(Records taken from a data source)
--------------------
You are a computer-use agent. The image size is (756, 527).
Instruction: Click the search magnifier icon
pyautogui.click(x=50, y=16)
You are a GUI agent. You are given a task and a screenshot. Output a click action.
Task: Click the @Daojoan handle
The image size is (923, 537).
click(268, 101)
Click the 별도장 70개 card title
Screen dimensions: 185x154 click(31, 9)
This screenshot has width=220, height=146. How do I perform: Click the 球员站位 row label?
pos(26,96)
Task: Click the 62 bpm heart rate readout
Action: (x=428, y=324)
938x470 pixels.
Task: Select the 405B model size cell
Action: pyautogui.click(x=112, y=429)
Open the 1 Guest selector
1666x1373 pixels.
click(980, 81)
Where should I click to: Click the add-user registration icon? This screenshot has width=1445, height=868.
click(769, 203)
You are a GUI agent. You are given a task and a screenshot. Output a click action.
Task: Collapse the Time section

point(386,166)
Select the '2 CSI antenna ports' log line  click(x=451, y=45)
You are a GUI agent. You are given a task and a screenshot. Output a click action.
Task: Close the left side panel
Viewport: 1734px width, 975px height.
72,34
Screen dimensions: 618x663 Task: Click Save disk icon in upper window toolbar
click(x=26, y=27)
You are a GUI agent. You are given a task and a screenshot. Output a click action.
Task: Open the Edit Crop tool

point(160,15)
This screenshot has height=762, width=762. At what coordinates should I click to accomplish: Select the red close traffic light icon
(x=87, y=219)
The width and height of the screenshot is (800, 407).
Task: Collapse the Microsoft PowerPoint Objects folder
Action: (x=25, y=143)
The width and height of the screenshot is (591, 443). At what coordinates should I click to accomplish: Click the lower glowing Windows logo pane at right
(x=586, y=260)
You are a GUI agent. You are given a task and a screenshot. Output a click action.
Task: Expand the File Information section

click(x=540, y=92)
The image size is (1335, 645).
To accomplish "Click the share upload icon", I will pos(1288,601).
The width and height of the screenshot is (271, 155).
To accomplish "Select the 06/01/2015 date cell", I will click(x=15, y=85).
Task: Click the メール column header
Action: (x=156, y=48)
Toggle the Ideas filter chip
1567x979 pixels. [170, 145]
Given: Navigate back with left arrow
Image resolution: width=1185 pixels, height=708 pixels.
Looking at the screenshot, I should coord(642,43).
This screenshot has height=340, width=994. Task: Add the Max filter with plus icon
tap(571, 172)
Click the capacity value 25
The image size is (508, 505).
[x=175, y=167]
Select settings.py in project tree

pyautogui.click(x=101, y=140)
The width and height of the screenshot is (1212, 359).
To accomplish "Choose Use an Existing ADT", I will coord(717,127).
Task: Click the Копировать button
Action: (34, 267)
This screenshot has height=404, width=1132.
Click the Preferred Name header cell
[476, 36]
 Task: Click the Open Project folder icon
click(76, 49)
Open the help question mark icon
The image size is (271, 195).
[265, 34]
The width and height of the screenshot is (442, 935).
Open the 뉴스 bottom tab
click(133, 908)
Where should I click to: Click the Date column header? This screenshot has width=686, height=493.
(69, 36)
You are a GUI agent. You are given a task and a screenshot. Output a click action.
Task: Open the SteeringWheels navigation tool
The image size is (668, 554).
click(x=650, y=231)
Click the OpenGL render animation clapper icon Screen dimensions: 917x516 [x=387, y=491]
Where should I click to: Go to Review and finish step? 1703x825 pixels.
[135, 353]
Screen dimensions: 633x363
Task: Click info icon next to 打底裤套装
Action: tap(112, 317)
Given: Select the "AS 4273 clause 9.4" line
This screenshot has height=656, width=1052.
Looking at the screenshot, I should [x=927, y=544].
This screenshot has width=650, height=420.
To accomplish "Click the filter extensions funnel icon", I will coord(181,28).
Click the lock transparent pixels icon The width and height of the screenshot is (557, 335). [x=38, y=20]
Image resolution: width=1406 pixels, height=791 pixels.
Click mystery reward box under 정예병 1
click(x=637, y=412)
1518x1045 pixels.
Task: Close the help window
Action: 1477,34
--------------------
§ **Work to complete**:
Please present the listing as a numbered list, from its first line up to and including the line with "Action: (x=25, y=143)", and leave out the blank lines.

§ **Answer for this exercise**:
1. You are a computer-use agent. The image size is (756, 527).
2. Instruction: Click the search magnifier icon
3. pyautogui.click(x=50, y=16)
4. You are a GUI agent. You are given a task and a screenshot. Output a click action.
5. Task: Click the @Daojoan handle
6. The image size is (923, 537).
7. click(268, 101)
8. Click the 별도장 70개 card title
9. Screen dimensions: 185x154 click(31, 9)
10. This screenshot has width=220, height=146. How do I perform: Click the 球员站位 row label?
11. pos(26,96)
12. Task: Click the 62 bpm heart rate readout
13. Action: (x=428, y=324)
14. 938x470 pixels.
15. Task: Select the 405B model size cell
16. Action: pyautogui.click(x=112, y=429)
17. Open the 1 Guest selector
18. 1666x1373 pixels.
19. click(980, 81)
20. Where should I click to: Click the add-user registration icon? This screenshot has width=1445, height=868.
21. click(769, 203)
22. You are a GUI agent. You are given a task and a screenshot. Output a click action.
23. Task: Collapse the Time section
24. point(386,166)
25. Select the '2 CSI antenna ports' log line  click(x=451, y=45)
26. You are a GUI agent. You are given a task and a screenshot. Output a click action.
27. Task: Close the left side panel
28. Viewport: 1734px width, 975px height.
29. 72,34
30. Screen dimensions: 618x663 Task: Click Save disk icon in upper window toolbar
31. click(x=26, y=27)
32. You are a GUI agent. You are given a task and a screenshot. Output a click action.
33. Task: Open the Edit Crop tool
34. point(160,15)
35. This screenshot has height=762, width=762. At what coordinates should I click to accomplish: Select the red close traffic light icon
36. (x=87, y=219)
37. The width and height of the screenshot is (800, 407).
38. Task: Collapse the Microsoft PowerPoint Objects folder
39. Action: (x=25, y=143)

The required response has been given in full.